## Work to be completed
Reproduce word for word the lines between those holding "You are a computer-use agent. This" and "Task: Click the cyan", inclusive, and nothing else from the data below.

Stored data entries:
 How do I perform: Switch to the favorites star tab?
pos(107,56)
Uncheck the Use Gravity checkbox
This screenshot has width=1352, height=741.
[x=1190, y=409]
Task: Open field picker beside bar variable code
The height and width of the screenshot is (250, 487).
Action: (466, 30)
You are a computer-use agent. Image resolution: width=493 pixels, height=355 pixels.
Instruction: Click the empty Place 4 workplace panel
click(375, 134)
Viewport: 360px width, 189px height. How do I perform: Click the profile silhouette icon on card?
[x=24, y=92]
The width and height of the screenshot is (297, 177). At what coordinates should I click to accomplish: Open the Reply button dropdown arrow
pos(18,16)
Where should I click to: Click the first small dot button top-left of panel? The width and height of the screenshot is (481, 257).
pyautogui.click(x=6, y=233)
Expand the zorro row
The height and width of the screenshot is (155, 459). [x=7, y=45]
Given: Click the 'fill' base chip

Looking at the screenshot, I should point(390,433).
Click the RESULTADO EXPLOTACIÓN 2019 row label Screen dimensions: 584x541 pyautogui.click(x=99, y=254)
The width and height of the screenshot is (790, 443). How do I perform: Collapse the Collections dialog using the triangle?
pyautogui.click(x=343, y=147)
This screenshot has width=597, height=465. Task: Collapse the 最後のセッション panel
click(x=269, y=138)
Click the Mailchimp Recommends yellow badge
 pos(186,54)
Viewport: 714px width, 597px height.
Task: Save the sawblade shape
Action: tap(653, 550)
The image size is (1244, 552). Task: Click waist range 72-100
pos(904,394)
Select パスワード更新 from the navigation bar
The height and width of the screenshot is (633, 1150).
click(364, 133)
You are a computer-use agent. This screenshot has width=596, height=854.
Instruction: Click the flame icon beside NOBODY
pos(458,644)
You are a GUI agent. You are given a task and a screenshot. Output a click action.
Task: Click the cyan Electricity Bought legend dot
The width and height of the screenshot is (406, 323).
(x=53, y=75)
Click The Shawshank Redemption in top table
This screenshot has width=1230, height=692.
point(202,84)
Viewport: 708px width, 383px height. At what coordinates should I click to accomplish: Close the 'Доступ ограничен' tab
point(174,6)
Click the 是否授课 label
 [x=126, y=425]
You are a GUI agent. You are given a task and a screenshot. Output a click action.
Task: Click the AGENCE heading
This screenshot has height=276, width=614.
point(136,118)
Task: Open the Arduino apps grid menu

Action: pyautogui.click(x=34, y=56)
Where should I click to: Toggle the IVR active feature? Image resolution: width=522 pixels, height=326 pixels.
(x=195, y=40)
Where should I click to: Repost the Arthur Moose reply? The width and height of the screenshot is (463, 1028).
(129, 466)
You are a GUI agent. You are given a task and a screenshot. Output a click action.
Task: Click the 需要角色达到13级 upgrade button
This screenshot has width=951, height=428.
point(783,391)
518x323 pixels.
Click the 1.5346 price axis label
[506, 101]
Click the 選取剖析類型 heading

## Problem solution
You are a computer-use agent. This screenshot has width=596, height=854.
Instruction: Click the flame icon beside NOBODY
pos(458,644)
You are a GUI agent. You are given a task and a screenshot. Output a click action.
Task: Click the cyan Electricity Bought legend dot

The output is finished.